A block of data

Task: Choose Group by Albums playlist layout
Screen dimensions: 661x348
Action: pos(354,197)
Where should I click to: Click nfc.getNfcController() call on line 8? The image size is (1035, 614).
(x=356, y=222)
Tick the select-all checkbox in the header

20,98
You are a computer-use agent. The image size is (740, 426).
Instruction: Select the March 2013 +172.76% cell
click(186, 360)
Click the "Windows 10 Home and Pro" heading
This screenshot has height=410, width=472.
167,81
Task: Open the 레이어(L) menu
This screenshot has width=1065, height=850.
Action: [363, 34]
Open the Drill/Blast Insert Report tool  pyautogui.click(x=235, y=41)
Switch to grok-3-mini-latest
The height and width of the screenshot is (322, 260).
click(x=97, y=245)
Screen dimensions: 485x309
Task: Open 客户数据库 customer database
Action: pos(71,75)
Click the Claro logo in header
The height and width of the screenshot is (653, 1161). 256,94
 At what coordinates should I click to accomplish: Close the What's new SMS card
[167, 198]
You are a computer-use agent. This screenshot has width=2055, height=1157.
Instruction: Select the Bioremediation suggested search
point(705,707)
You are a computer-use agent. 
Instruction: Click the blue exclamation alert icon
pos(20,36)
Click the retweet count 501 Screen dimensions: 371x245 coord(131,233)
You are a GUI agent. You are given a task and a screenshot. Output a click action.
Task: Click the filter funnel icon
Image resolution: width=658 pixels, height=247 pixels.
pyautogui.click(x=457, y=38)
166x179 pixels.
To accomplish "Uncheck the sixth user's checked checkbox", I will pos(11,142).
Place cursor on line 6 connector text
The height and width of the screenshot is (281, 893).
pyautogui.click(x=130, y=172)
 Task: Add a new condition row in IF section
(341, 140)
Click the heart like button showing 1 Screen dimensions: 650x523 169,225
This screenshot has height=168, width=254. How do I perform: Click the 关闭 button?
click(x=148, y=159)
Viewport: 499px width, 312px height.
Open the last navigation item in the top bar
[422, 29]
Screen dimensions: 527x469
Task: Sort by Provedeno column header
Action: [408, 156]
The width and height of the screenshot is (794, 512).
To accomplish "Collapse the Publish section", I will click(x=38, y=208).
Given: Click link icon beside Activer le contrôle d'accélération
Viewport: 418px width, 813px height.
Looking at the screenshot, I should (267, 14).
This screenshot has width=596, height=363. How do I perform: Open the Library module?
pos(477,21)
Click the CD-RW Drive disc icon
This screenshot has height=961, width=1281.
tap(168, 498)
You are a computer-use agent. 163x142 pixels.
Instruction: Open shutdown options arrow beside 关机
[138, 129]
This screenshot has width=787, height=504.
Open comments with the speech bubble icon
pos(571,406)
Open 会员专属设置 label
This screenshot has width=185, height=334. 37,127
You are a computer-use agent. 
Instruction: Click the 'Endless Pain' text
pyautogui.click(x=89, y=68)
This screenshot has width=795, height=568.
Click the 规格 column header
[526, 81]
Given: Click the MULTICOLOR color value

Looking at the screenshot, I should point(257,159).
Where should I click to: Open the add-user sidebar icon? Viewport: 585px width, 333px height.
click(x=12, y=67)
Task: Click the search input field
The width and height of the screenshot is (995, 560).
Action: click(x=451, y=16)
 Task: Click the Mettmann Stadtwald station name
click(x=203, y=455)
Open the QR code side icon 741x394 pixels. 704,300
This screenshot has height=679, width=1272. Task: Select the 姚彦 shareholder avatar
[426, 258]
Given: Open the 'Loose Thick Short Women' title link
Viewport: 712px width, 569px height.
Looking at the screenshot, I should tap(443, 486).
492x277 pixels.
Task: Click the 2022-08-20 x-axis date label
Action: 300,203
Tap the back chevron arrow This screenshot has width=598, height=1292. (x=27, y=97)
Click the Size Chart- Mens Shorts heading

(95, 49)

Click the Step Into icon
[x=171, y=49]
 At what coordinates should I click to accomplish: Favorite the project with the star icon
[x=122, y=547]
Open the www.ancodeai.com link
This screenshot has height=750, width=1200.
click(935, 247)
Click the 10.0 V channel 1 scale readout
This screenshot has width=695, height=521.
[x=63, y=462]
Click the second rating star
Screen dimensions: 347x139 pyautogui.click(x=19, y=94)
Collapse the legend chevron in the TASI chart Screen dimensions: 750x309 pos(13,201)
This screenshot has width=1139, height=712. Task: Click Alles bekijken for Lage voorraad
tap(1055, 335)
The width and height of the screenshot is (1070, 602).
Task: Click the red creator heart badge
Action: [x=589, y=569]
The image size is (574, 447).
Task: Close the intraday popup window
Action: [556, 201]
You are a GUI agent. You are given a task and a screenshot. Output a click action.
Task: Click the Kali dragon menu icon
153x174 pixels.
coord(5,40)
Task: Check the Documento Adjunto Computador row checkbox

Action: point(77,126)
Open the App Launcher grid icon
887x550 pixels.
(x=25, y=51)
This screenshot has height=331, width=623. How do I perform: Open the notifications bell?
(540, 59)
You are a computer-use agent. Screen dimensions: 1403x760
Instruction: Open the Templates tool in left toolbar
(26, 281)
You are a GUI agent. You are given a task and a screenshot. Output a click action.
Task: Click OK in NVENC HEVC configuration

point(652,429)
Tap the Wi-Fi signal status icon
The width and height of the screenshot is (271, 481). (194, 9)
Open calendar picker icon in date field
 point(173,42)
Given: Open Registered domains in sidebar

### Written instruction
Print all of the records above again, line by line, without changing a single character.

### Result for this task
Task: Choose Group by Albums playlist layout
Screen dimensions: 661x348
Action: pos(354,197)
Where should I click to: Click nfc.getNfcController() call on line 8? The image size is (1035, 614).
(x=356, y=222)
Tick the select-all checkbox in the header

20,98
You are a computer-use agent. The image size is (740, 426).
Instruction: Select the March 2013 +172.76% cell
click(186, 360)
Click the "Windows 10 Home and Pro" heading
This screenshot has height=410, width=472.
167,81
Task: Open the 레이어(L) menu
This screenshot has width=1065, height=850.
Action: [363, 34]
Open the Drill/Blast Insert Report tool  pyautogui.click(x=235, y=41)
Switch to grok-3-mini-latest
The height and width of the screenshot is (322, 260).
click(x=97, y=245)
Screen dimensions: 485x309
Task: Open 客户数据库 customer database
Action: pos(71,75)
Click the Claro logo in header
The height and width of the screenshot is (653, 1161). 256,94
 At what coordinates should I click to accomplish: Close the What's new SMS card
[167, 198]
You are a computer-use agent. This screenshot has width=2055, height=1157.
Instruction: Select the Bioremediation suggested search
point(705,707)
You are a computer-use agent. 
Instruction: Click the blue exclamation alert icon
pos(20,36)
Click the retweet count 501 Screen dimensions: 371x245 coord(131,233)
You are a GUI agent. You are given a task and a screenshot. Output a click action.
Task: Click the filter funnel icon
Image resolution: width=658 pixels, height=247 pixels.
pyautogui.click(x=457, y=38)
166x179 pixels.
To accomplish "Uncheck the sixth user's checked checkbox", I will pos(11,142).
Place cursor on line 6 connector text
The height and width of the screenshot is (281, 893).
pyautogui.click(x=130, y=172)
 Task: Add a new condition row in IF section
(341, 140)
Click the heart like button showing 1 Screen dimensions: 650x523 169,225
This screenshot has height=168, width=254. How do I perform: Click the 关闭 button?
click(x=148, y=159)
Viewport: 499px width, 312px height.
Open the last navigation item in the top bar
[422, 29]
Screen dimensions: 527x469
Task: Sort by Provedeno column header
Action: [408, 156]
The width and height of the screenshot is (794, 512).
To accomplish "Collapse the Publish section", I will click(x=38, y=208).
Given: Click link icon beside Activer le contrôle d'accélération
Viewport: 418px width, 813px height.
Looking at the screenshot, I should (267, 14).
This screenshot has width=596, height=363. How do I perform: Open the Library module?
pos(477,21)
Click the CD-RW Drive disc icon
This screenshot has height=961, width=1281.
tap(168, 498)
You are a computer-use agent. 163x142 pixels.
Instruction: Open shutdown options arrow beside 关机
[138, 129]
This screenshot has width=787, height=504.
Open comments with the speech bubble icon
pos(571,406)
Open 会员专属设置 label
This screenshot has width=185, height=334. 37,127
You are a computer-use agent. 
Instruction: Click the 'Endless Pain' text
pyautogui.click(x=89, y=68)
This screenshot has width=795, height=568.
Click the 规格 column header
[526, 81]
Given: Click the MULTICOLOR color value

Looking at the screenshot, I should point(257,159).
Where should I click to: Open the add-user sidebar icon? Viewport: 585px width, 333px height.
click(x=12, y=67)
Task: Click the search input field
The width and height of the screenshot is (995, 560).
Action: click(x=451, y=16)
 Task: Click the Mettmann Stadtwald station name
click(x=203, y=455)
Open the QR code side icon 741x394 pixels. 704,300
This screenshot has height=679, width=1272. Task: Select the 姚彦 shareholder avatar
[426, 258]
Given: Open the 'Loose Thick Short Women' title link
Viewport: 712px width, 569px height.
Looking at the screenshot, I should tap(443, 486).
492x277 pixels.
Task: Click the 2022-08-20 x-axis date label
Action: 300,203
Tap the back chevron arrow This screenshot has width=598, height=1292. (x=27, y=97)
Click the Size Chart- Mens Shorts heading

(95, 49)

Click the Step Into icon
[x=171, y=49]
 At what coordinates should I click to accomplish: Favorite the project with the star icon
[x=122, y=547]
Open the www.ancodeai.com link
This screenshot has height=750, width=1200.
click(935, 247)
Click the 10.0 V channel 1 scale readout
This screenshot has width=695, height=521.
[x=63, y=462]
Click the second rating star
Screen dimensions: 347x139 pyautogui.click(x=19, y=94)
Collapse the legend chevron in the TASI chart Screen dimensions: 750x309 pos(13,201)
This screenshot has width=1139, height=712. Task: Click Alles bekijken for Lage voorraad
tap(1055, 335)
The width and height of the screenshot is (1070, 602).
Task: Click the red creator heart badge
Action: [x=589, y=569]
The image size is (574, 447).
Task: Close the intraday popup window
Action: [556, 201]
You are a GUI agent. You are given a task and a screenshot. Output a click action.
Task: Click the Kali dragon menu icon
153x174 pixels.
coord(5,40)
Task: Check the Documento Adjunto Computador row checkbox

Action: point(77,126)
Open the App Launcher grid icon
887x550 pixels.
(x=25, y=51)
This screenshot has height=331, width=623. How do I perform: Open the notifications bell?
(540, 59)
You are a computer-use agent. Screen dimensions: 1403x760
Instruction: Open the Templates tool in left toolbar
(26, 281)
You are a GUI agent. You are given a task and a screenshot. Output a click action.
Task: Click OK in NVENC HEVC configuration

point(652,429)
Tap the Wi-Fi signal status icon
The width and height of the screenshot is (271, 481). (194, 9)
Open calendar picker icon in date field
 point(173,42)
Given: Open Registered domains in sidebar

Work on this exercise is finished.